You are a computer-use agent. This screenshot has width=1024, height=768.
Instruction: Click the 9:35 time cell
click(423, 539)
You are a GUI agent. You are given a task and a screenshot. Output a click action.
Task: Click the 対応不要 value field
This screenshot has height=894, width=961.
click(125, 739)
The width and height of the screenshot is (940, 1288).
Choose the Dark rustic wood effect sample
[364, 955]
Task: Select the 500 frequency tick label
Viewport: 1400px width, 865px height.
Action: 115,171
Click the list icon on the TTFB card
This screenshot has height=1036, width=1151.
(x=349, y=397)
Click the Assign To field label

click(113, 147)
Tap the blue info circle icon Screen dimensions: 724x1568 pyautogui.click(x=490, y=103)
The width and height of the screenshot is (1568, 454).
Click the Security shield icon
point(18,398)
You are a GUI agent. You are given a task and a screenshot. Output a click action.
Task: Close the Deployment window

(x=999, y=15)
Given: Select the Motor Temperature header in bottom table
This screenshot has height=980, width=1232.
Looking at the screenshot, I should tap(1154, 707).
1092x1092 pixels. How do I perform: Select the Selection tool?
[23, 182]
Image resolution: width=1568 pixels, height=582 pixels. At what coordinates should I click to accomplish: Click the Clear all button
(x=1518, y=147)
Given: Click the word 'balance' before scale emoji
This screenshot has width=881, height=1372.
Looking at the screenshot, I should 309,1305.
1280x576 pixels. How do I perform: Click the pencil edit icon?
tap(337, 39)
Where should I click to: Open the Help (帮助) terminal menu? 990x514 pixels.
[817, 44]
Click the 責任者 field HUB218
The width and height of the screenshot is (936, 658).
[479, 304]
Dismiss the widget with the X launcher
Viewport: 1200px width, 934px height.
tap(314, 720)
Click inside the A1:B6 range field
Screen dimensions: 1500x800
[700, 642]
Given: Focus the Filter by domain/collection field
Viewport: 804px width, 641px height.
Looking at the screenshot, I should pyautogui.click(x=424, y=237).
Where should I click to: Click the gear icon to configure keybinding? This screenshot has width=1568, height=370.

● Task requirements:
Once you have read the material, set it down again word for word.

● Solution for this task:
You are a computer-use agent. This screenshot has width=1024, height=768.
Instruction: Click the 9:35 time cell
click(423, 539)
You are a GUI agent. You are given a task and a screenshot. Output a click action.
Task: Click the 対応不要 value field
This screenshot has height=894, width=961.
click(125, 739)
The width and height of the screenshot is (940, 1288).
Choose the Dark rustic wood effect sample
[364, 955]
Task: Select the 500 frequency tick label
Viewport: 1400px width, 865px height.
Action: 115,171
Click the list icon on the TTFB card
This screenshot has height=1036, width=1151.
(x=349, y=397)
Click the Assign To field label

click(113, 147)
Tap the blue info circle icon Screen dimensions: 724x1568 pyautogui.click(x=490, y=103)
The width and height of the screenshot is (1568, 454).
Click the Security shield icon
point(18,398)
You are a GUI agent. You are given a task and a screenshot. Output a click action.
Task: Close the Deployment window

(x=999, y=15)
Given: Select the Motor Temperature header in bottom table
This screenshot has height=980, width=1232.
Looking at the screenshot, I should tap(1154, 707).
1092x1092 pixels. How do I perform: Select the Selection tool?
[23, 182]
Image resolution: width=1568 pixels, height=582 pixels. At what coordinates should I click to accomplish: Click the Clear all button
(x=1518, y=147)
Given: Click the word 'balance' before scale emoji
This screenshot has width=881, height=1372.
Looking at the screenshot, I should 309,1305.
1280x576 pixels. How do I perform: Click the pencil edit icon?
tap(337, 39)
Where should I click to: Open the Help (帮助) terminal menu? 990x514 pixels.
[817, 44]
Click the 責任者 field HUB218
The width and height of the screenshot is (936, 658).
[479, 304]
Dismiss the widget with the X launcher
Viewport: 1200px width, 934px height.
tap(314, 720)
Click inside the A1:B6 range field
Screen dimensions: 1500x800
[700, 642]
Given: Focus the Filter by domain/collection field
Viewport: 804px width, 641px height.
Looking at the screenshot, I should pyautogui.click(x=424, y=237).
Where should I click to: Click the gear icon to configure keybinding? This screenshot has width=1568, height=370.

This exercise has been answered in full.